[start Provided passage]
### The Involute of a Cubical Parabola

#### Posted by John Baez

In his remarkable book *The Theory of Singularities and its Applications*, Vladimir Arnol’d claims that the symmetry group of the icosahedron is secretly lurking in the problem of finding the shortest path from one point in the plane to another while avoiding some obstacles that have smooth boundaries.

Arnol’d nicely expresses the awe mathematicians feel when they discover a phenomenon like this:

Thus the propagation of waves, on a 2-manifold with boundary, is controlled by an icosahedron hidden at an inflection point at the boundary. This icosahedron is hidden, and it is difficult to find it even if its existence is known.

I would like to understand this!

I think the easiest way for me to make progress is to solve this problem posed by Arnol’d:

**Puzzle.** Prove that the generic involute of a cubical parabola has a cusp of order 5/2 on the straight line tangent to the parabola at the inflection point.

There’s a lot of jargon here! Let me try to demystify it. (I don’t have the energy now to say how the symmetry group of the icosahedron gets into the picture, but it’s connected to the ‘5’ in the cusp of order 5/2.)

A **cubical parabola** is just a curve like $y = x^3$:

It’s a silly name. I guess $y = x^3$ looked at $y = x^2$ and said “I want to be a parabola too!”

The **involute** of a curve is what you get by attaching one end of a taut string to that curve and tracing the path of the string’s free end as you wind the string onto that curve. For example:

Here our original curve, in blue, is a **catenary**: the curve formed by a hanging chain. Its involute is shown in red.

There are a couple of confusing things about this picture if you’re just starting to learn about involutes. First, Sam Derbyshire, who made this picture, cleverly moved the end of the string attached to the catenary at the instant the other end hit the catenary! That allowed him to continue the involute past the moment it hits the catenary. The result is a famous curve called a **tractrix**.

Second, it seems that the end of the string attached to the catenary is ‘at infinity’, very far up.

But you don’t need to play either of these tricks if you’re trying to draw an involute. Take a point $p$ on a curve $C$. Take a string of length $\ell$, nail down one end at $p$, and wind the string along $C$. Then the free end of your string traces out a curve $D$.

$D$ is called an **involute** of $C$. It consists of all the points you can get to from $p$ by a path of length $\ell$ that doesn’t cross $C$.

So, Arnol’d’s puzzle concerns the involute of the curve $y = x^3$.

He wants you to nail down one end of the string at any ‘generic’ location. So, don’t nail it down at $x = 0, y = 0$, since that point is different from all the rest. That point is an inflection point, where the curve $y = x^3$ switches from curving down to curving up!
[end Provided passage]
## Task to carry out:
Can you write what comes next in the post on the involute of a cubical parabola, picking up after its last sentence?
[start Excerpted records]
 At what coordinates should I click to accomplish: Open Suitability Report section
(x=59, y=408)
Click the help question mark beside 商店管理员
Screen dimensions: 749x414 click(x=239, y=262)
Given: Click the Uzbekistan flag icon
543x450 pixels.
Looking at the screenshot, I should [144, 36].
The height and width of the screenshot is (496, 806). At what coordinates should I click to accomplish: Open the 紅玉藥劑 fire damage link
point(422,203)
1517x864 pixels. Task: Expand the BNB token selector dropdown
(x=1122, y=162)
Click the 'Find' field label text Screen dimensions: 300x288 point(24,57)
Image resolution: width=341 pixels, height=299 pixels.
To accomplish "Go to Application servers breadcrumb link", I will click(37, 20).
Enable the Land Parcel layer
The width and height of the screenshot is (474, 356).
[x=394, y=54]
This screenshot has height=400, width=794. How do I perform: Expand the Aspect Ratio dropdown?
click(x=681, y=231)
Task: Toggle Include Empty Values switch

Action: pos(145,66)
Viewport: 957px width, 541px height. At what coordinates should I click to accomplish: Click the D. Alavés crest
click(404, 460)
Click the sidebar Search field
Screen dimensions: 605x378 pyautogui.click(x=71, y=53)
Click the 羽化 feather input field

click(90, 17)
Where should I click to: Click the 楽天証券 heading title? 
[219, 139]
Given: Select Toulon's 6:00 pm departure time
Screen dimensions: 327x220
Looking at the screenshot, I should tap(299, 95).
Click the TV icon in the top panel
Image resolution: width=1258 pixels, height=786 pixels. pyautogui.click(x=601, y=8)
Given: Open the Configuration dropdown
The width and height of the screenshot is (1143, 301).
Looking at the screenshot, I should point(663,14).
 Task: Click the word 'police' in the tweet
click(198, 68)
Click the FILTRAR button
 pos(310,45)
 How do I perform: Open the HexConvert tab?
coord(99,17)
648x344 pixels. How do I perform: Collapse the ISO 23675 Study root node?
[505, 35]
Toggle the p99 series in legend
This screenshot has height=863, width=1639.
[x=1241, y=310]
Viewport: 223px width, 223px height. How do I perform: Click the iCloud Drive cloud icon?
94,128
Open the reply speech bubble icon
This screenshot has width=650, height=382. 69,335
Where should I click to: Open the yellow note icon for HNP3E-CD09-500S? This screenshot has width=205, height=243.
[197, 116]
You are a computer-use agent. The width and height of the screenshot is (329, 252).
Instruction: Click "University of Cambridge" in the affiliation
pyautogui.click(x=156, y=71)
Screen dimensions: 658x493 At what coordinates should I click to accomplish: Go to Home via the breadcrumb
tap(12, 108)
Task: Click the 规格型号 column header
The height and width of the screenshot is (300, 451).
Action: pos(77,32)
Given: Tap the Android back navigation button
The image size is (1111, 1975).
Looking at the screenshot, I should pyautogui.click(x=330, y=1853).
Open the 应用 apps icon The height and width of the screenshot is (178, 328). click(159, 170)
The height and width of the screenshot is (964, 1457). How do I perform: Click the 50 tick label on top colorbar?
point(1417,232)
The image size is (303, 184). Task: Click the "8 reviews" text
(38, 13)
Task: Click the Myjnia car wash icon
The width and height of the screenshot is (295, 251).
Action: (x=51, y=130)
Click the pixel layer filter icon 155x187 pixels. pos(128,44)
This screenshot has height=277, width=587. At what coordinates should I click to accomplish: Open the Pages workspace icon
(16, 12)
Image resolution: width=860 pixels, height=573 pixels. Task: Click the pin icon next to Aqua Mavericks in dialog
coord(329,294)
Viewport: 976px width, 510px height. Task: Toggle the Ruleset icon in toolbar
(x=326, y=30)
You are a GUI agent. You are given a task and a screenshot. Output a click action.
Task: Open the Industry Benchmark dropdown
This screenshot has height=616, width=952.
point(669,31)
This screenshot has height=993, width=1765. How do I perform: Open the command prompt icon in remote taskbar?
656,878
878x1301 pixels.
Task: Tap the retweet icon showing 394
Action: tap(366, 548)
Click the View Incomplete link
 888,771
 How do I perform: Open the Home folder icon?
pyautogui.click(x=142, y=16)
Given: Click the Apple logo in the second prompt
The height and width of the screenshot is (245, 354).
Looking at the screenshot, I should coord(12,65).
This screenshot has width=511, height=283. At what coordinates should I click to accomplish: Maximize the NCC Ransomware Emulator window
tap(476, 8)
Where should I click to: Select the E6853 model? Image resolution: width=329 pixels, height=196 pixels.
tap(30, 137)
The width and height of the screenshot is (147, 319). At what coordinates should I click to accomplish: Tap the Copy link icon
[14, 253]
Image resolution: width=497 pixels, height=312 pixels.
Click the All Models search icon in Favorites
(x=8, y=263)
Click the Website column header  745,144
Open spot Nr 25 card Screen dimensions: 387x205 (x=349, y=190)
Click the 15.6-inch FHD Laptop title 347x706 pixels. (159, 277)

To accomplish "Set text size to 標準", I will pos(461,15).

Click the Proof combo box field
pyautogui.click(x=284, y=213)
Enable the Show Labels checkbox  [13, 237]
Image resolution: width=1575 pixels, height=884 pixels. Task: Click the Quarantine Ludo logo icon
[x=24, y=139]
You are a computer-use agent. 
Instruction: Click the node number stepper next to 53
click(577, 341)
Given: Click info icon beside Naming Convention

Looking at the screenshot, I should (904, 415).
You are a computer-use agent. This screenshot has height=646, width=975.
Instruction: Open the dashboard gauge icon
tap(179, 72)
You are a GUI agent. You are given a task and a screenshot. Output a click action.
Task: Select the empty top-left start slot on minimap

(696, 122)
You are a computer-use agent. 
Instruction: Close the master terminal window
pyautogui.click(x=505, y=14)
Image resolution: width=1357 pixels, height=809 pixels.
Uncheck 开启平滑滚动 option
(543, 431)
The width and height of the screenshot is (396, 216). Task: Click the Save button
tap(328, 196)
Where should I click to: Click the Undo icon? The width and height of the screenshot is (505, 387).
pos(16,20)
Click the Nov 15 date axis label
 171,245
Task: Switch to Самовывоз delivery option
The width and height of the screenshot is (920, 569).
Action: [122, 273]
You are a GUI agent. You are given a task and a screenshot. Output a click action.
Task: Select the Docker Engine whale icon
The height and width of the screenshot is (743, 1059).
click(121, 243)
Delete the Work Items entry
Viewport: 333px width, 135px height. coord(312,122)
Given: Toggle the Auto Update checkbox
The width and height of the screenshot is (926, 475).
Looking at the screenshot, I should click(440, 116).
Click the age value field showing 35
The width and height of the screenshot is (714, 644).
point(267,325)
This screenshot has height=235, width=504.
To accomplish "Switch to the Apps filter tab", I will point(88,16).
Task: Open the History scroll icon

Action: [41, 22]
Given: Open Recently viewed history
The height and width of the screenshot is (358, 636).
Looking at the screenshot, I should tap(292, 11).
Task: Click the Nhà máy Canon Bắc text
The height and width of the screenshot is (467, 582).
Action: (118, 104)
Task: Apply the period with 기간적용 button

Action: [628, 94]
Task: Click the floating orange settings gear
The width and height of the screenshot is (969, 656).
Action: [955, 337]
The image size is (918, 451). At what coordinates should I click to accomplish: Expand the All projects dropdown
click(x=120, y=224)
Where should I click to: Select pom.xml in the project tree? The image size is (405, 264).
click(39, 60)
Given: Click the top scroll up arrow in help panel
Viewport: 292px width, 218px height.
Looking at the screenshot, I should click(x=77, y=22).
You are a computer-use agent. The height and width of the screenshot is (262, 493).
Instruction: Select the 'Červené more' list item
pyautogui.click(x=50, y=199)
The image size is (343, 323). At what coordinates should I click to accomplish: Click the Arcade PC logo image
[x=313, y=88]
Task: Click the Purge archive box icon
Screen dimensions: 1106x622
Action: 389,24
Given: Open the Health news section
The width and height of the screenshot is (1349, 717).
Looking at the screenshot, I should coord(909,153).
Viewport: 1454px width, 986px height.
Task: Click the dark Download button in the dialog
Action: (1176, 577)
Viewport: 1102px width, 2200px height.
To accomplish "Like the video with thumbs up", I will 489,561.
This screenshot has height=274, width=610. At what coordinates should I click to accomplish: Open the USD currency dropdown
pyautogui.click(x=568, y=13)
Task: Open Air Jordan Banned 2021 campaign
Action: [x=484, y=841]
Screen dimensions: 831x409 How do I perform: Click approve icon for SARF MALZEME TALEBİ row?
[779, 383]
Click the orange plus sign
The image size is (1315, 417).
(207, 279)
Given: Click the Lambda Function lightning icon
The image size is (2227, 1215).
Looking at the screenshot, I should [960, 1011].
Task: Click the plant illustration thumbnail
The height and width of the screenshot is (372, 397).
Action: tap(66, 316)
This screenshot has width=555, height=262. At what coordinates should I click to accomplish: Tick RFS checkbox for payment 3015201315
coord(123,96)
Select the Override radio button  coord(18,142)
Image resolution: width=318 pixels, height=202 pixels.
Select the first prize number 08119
[end Excerpted records]
## Output of the exercise:
He wants you to wind the string along the curve $y = x^3$, forming an involute. And he wants you to see what the involute does when it crosses the line $y = 0$.

This is a bit tricky, since the region $y \le x^3$ is not convex. If you nail your string down at $x = -1, y = -1$, your string will have to start out *above* the curve $y = x^3$. But when the free end of your string crosses the line $y = 0$, the story changes. Now your string will need to go *below* the curve $y = x^3$.

It’s a bit hard to explain this both simply and accurately, but if you imagine drawing the involute with a piece of string, I think you’ll encounter the issue I’m talking about. I hope I understand it correctly!

Anyway, suppose you succeed in drawing the involute. What should you see?

Arnol’d says the involute should have a ‘cusp of order 5/2’ somewhere on the line $y = 0$.

A **cusp of order 5/2** is a singularity in an otherwise smooth curve that looks like
$y^2 = x^5$ in some coordinates. In a recent post I described various kinds of cusps, and in a comment I mentioned that the cusp of order 5/2 was called a **rhamphoid cusp**. Strangely, I wrote all that *before* knowing that Arnol’d places great significance on the cusp of order 5/2 in the involute of a cubical parabola!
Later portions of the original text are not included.